Menuru Mahfudz Siddiq, dokumen ini bak model pembersihan yang sengaja dirancang ala intelijen.

"Model pengelolaan konflik di PKS sekarang ini model operasi intelijen. Jelas ini ciri khas cara kerja intelijen," ujar Mahfudz.

Infografik HL Indepth PKS

PKS dalam Pusaran Konservatisme

Konflik berlanjut. Babak baru intrik antara faksi di PKS adalah pemecatan Fahri Hamzah sebagai kader PKS. Fahri Hamzah dianggap membangkang perintah pimpinan partai dan dinilai sebagai pelanggaran. Dalam PKS dikenal dengan doktrin taat kepada Qiyadah.

Doktrin ini yang menurut Fahri Hamzah menunjukkan ada masalah pemikiran organisasi yang sejak lama dalam PKS. Ia melihat para pimpinan PKS saat ini gelagapan melihat perubahan dan menganggap PKS itu adalah partai yang berbeda dari partai lain.

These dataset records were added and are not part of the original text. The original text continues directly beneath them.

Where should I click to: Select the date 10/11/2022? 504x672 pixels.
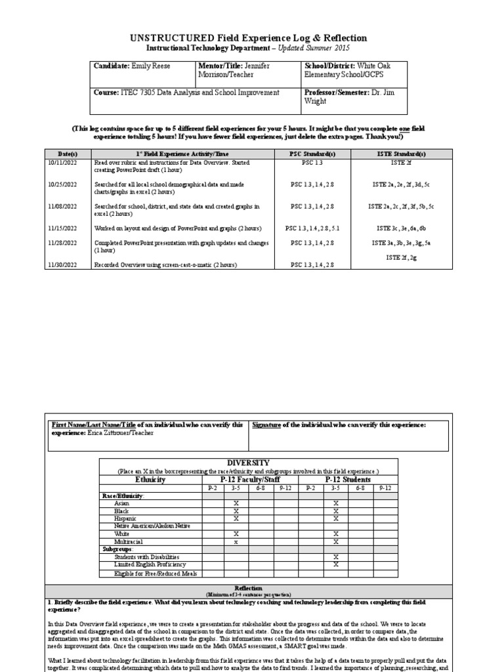point(62,161)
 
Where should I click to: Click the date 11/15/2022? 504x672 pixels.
point(62,228)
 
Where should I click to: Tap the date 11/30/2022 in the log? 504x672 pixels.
point(62,264)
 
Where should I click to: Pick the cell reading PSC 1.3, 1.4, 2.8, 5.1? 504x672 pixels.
point(312,228)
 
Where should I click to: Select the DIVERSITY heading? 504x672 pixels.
point(248,463)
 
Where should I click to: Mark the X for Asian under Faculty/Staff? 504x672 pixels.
point(236,503)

“Ini adalah organisasi kejemaahan yang eksklusif, sehingga ketaatan dalam berpartai di atas segalanya bahkan konstitusi. Itulah sebabnya dalam kasus saya, mereka sangat terpukul sekali,” kata Fahri kepada Tirto, 16 Juli 2018.

Padahal, kata Fahri, seharusnya loyalitas terhadap partai itu harus sudah berhenti ketika loyalitas terhadap negara dimulai. “Dalam demokrasi itu berkembang adagium begini, 'When loyalty to my country begin, loyality to my party end',” katanya.

Kondisi PKS sekarang ini menurut Mahfudz Siddiq justru kembali ke gerakan Islam masa lalu: masih ada pemisahan antara gerakan dan negara. Padahal dalam demokrasi, ujarnya, partai sudah menjadi bagian dari negara; tidak bisa dipisahkan.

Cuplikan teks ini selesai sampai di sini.